> Required work: Rewrite the stretch of records from the line containing "Where should I click to: Click the Kustomer" through the line containing "tap(823, 98)", replacing "Fillet" with "Chamfer" and leaving everything else the same. Return only those lines.

Extracted data entries
━━━━━━

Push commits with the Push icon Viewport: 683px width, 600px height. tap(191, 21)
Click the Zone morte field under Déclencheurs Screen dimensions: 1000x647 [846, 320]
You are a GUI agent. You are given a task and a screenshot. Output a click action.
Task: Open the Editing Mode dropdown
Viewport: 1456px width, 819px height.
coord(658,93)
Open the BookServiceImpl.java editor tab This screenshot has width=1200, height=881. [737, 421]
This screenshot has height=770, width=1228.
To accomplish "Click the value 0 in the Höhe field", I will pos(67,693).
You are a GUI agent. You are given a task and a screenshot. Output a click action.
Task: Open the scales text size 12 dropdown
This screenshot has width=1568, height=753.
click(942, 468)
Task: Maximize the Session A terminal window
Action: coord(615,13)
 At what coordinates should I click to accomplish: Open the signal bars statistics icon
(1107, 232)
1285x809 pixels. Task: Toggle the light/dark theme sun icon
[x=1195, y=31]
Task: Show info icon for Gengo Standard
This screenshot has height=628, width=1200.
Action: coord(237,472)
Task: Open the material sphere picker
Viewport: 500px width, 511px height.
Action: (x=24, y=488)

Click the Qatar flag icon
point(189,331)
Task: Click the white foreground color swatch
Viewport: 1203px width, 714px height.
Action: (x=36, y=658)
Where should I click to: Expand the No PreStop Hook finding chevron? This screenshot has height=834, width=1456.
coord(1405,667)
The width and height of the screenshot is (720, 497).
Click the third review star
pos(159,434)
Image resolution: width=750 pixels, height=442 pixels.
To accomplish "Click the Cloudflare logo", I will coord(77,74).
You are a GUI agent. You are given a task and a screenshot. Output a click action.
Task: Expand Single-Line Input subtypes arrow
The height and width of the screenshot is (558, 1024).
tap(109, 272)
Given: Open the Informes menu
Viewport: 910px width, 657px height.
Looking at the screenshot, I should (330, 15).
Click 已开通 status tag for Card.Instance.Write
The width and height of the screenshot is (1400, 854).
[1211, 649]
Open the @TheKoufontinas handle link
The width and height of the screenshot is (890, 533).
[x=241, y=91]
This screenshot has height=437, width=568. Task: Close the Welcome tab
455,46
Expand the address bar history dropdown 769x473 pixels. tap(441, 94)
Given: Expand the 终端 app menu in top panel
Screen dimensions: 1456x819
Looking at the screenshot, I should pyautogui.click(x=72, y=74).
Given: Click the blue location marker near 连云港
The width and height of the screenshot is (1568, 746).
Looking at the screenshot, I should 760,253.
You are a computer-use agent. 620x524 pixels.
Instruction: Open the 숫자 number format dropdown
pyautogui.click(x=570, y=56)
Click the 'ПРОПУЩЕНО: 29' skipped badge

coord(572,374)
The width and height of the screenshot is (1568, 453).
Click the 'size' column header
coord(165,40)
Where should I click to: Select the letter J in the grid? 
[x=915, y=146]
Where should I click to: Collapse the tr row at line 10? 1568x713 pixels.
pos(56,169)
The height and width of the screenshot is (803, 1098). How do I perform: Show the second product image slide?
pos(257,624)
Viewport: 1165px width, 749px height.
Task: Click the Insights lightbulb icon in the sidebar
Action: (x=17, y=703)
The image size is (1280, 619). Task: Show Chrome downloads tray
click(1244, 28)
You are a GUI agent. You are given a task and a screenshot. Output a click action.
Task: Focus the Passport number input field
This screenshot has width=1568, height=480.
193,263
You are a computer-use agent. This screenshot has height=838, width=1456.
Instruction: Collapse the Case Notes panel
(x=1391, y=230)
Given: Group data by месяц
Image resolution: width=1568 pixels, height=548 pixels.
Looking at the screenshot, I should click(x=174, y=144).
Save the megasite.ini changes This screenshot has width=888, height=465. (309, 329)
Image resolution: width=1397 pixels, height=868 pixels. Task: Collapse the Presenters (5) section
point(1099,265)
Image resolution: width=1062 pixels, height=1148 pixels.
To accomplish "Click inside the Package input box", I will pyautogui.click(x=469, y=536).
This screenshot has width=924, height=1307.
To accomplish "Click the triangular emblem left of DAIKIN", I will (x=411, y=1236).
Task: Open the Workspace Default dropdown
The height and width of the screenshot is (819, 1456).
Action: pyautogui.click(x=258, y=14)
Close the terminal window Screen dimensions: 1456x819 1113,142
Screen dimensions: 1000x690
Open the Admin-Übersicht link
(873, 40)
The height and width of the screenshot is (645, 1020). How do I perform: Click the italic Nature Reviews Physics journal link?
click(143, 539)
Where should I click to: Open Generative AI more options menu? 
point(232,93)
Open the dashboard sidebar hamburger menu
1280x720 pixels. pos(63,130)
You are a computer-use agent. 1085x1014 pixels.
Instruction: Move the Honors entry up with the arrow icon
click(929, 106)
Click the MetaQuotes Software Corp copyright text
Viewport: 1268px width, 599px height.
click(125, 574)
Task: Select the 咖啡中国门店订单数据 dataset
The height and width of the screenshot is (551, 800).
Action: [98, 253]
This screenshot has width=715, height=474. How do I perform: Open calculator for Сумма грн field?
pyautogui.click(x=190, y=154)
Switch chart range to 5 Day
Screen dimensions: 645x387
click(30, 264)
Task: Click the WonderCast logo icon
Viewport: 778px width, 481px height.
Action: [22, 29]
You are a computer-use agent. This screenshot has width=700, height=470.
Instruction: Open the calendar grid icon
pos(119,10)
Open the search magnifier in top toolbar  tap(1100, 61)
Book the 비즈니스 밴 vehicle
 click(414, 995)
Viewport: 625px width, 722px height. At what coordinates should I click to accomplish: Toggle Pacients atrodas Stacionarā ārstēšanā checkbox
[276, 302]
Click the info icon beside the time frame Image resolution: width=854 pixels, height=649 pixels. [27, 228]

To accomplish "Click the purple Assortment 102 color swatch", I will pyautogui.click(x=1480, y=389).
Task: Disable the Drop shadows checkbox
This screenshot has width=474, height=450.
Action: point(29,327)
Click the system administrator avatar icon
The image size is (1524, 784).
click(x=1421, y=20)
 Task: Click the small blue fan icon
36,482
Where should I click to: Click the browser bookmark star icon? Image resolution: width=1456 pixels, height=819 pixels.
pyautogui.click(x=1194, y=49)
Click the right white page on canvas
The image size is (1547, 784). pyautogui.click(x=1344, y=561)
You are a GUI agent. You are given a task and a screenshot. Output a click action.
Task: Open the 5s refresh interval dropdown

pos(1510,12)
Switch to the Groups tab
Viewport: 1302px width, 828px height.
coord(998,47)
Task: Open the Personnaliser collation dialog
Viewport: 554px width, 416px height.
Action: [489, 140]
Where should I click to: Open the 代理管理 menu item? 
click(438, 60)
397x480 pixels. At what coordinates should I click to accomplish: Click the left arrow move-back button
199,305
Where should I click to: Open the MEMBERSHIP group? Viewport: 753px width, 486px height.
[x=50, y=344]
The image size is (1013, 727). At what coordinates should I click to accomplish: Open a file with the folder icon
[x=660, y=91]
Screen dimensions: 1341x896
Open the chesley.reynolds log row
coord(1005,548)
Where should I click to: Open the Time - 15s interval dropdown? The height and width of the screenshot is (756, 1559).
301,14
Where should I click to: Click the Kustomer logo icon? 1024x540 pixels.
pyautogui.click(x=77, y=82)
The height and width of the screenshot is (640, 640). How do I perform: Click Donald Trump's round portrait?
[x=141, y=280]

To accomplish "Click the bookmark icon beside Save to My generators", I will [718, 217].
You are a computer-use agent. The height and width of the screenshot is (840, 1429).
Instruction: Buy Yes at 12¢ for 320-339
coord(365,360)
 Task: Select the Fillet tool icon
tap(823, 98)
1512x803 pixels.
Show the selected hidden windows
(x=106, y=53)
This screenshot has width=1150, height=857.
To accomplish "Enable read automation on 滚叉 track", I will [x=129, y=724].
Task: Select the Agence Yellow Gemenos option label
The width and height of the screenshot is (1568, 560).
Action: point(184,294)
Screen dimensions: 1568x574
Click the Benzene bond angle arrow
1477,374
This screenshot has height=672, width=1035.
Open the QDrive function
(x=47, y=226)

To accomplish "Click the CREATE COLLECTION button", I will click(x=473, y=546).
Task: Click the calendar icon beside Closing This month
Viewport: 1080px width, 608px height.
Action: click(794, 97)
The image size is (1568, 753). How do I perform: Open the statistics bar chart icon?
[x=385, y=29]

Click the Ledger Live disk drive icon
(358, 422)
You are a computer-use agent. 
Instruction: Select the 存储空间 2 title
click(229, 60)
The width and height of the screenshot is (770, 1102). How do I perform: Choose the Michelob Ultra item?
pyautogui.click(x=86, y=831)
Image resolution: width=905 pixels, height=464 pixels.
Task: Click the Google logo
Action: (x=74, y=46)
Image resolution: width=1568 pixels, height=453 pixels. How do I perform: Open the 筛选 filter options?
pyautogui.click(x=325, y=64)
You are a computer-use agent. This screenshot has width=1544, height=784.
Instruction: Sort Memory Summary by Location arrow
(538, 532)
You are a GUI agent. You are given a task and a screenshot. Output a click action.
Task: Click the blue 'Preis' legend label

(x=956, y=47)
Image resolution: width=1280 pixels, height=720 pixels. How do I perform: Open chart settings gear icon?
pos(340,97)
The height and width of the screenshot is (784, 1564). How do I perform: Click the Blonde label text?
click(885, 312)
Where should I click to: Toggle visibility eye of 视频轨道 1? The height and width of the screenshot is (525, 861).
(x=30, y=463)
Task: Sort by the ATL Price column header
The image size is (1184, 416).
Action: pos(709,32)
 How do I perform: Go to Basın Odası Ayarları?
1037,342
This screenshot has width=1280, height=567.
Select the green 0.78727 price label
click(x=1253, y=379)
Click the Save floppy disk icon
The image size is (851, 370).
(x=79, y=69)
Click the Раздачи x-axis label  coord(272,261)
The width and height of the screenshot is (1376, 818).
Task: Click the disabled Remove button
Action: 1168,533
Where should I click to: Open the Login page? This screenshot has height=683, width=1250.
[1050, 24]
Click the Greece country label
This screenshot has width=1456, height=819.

━━━━━━

> Written response:
Where should I click to: Click the Kustomer logo icon? 1024x540 pixels.
pyautogui.click(x=77, y=82)
The height and width of the screenshot is (640, 640). How do I perform: Click Donald Trump's round portrait?
[x=141, y=280]

To accomplish "Click the bookmark icon beside Save to My generators", I will [718, 217].
You are a computer-use agent. The height and width of the screenshot is (840, 1429).
Instruction: Buy Yes at 12¢ for 320-339
coord(365,360)
 Task: Select the Chamfer tool icon
tap(823, 98)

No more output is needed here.